Using the data that follows, return exactly the lines from the one that contains "Datenschutzerklärung (561, 1441)" through the one that contains "Nacional (77, 2428)", ends included.

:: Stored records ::
-=-=-

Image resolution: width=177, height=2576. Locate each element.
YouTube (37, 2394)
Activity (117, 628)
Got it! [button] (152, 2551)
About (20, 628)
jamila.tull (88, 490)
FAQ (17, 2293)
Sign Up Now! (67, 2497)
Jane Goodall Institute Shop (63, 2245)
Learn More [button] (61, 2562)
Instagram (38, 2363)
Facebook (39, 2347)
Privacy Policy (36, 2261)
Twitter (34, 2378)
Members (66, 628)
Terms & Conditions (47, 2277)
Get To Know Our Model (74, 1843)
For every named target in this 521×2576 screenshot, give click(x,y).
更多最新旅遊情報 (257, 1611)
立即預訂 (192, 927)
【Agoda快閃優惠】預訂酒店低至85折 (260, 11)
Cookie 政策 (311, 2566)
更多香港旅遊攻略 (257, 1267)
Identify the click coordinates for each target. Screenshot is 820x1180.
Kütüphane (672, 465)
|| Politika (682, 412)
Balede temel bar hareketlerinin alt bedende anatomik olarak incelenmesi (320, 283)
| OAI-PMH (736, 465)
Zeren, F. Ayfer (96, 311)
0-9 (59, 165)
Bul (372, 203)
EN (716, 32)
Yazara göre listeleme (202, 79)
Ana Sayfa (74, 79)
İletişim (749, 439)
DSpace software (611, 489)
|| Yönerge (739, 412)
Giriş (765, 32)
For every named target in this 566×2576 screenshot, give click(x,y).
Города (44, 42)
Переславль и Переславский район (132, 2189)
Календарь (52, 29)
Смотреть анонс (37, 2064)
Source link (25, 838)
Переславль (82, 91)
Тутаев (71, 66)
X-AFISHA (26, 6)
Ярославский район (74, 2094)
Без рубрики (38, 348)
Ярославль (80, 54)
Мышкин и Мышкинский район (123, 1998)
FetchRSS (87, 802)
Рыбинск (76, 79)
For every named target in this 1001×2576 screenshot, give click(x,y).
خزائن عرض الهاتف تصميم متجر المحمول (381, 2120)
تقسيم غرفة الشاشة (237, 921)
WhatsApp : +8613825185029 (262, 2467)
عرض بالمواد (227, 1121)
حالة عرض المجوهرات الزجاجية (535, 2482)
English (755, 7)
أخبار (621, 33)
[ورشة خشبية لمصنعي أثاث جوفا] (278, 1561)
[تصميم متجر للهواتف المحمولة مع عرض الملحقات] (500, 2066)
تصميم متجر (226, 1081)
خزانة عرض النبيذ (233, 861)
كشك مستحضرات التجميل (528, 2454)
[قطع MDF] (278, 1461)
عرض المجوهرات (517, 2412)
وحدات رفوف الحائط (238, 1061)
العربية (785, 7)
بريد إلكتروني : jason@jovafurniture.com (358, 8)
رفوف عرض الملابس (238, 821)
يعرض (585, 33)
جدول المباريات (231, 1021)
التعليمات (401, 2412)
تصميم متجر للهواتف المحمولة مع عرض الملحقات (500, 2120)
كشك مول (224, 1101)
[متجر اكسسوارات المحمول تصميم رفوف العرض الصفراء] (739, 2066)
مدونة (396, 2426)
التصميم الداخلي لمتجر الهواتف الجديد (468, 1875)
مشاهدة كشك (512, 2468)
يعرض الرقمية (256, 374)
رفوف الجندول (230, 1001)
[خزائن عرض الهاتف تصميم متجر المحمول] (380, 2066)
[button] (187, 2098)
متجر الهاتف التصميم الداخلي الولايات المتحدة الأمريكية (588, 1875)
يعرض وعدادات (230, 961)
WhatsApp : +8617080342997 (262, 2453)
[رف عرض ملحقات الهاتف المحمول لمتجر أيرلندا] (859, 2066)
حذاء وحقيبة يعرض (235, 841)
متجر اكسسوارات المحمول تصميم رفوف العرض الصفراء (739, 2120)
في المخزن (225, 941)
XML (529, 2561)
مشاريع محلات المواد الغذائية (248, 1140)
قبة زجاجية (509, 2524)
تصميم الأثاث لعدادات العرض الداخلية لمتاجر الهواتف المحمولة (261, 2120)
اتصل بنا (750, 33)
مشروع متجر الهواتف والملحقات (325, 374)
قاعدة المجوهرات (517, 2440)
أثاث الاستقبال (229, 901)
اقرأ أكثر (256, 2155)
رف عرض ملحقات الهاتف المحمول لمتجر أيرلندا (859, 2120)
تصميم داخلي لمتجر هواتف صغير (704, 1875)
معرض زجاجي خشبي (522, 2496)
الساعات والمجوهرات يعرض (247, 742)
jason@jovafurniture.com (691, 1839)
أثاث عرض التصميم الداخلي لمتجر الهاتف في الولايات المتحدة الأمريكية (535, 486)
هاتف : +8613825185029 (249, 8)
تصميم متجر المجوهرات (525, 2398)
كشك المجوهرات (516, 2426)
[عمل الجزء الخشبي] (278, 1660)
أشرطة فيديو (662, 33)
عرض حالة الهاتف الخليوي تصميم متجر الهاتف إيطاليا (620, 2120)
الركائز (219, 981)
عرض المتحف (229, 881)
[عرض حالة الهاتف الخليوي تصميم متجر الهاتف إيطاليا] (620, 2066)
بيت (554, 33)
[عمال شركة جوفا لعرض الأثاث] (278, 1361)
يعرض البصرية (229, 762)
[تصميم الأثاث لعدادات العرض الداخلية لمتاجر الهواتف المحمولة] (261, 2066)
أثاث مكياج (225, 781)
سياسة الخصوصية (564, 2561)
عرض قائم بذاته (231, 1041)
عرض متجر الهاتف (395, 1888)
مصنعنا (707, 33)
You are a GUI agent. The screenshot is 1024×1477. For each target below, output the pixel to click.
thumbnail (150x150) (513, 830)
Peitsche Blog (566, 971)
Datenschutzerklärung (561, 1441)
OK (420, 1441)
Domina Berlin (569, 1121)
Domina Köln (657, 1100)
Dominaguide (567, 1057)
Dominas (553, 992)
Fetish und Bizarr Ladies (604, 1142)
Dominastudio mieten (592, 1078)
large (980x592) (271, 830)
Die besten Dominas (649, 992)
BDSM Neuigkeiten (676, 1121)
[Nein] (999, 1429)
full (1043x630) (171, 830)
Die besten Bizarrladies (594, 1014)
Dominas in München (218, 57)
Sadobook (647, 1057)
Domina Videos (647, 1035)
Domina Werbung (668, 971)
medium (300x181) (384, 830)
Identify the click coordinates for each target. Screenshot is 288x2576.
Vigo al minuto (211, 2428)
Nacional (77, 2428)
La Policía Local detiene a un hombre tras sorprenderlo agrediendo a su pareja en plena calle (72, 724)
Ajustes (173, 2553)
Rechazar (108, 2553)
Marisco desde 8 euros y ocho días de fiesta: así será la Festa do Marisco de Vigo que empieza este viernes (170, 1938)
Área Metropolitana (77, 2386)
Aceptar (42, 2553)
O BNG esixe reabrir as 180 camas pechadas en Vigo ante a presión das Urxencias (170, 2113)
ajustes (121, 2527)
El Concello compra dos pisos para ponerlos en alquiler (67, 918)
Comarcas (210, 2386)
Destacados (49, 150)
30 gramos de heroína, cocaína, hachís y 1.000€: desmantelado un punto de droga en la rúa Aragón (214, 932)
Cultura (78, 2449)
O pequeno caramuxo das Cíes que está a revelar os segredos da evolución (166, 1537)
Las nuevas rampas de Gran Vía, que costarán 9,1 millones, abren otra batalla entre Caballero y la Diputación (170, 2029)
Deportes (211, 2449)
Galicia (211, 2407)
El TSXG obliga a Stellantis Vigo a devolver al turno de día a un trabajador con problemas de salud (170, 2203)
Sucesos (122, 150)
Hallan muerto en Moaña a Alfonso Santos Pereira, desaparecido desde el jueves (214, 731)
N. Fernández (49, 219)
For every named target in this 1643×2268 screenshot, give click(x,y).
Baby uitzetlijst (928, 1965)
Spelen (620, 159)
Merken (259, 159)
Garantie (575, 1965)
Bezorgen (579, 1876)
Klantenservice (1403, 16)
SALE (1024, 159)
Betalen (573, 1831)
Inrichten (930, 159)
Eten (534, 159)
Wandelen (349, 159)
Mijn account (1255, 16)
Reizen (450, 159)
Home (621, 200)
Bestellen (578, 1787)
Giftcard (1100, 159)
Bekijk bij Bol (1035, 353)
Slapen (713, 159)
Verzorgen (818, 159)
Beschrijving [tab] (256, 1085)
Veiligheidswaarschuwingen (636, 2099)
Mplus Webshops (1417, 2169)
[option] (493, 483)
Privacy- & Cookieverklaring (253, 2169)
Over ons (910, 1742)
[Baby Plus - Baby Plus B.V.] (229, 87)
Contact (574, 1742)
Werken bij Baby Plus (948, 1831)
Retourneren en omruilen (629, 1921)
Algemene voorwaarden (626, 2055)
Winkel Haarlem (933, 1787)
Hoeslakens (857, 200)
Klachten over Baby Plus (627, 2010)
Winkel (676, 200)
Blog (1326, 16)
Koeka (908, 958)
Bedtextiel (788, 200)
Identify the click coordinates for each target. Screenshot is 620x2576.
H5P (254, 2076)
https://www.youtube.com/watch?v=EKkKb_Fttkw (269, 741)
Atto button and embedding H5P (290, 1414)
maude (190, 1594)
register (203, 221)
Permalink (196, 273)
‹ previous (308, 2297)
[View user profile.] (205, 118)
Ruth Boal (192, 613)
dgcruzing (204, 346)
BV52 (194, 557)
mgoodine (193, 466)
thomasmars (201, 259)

-=-=-

:: REPLY TO THE EXERCISE ::
Datenschutzerklärung (561, 1441)
OK (420, 1441)
Domina Berlin (569, 1121)
Domina Köln (657, 1100)
Dominaguide (567, 1057)
Dominas (553, 992)
Fetish und Bizarr Ladies (604, 1142)
Dominastudio mieten (592, 1078)
large (980x592) (271, 830)
Die besten Dominas (649, 992)
BDSM Neuigkeiten (676, 1121)
[Nein] (999, 1429)
full (1043x630) (171, 830)
Die besten Bizarrladies (594, 1014)
Dominas in München (218, 57)
Sadobook (647, 1057)
Domina Videos (647, 1035)
Domina Werbung (668, 971)
medium (300x181) (384, 830)
Identify the click coordinates for each target. Screenshot is 288x2576.
Vigo al minuto (211, 2428)
Nacional (77, 2428)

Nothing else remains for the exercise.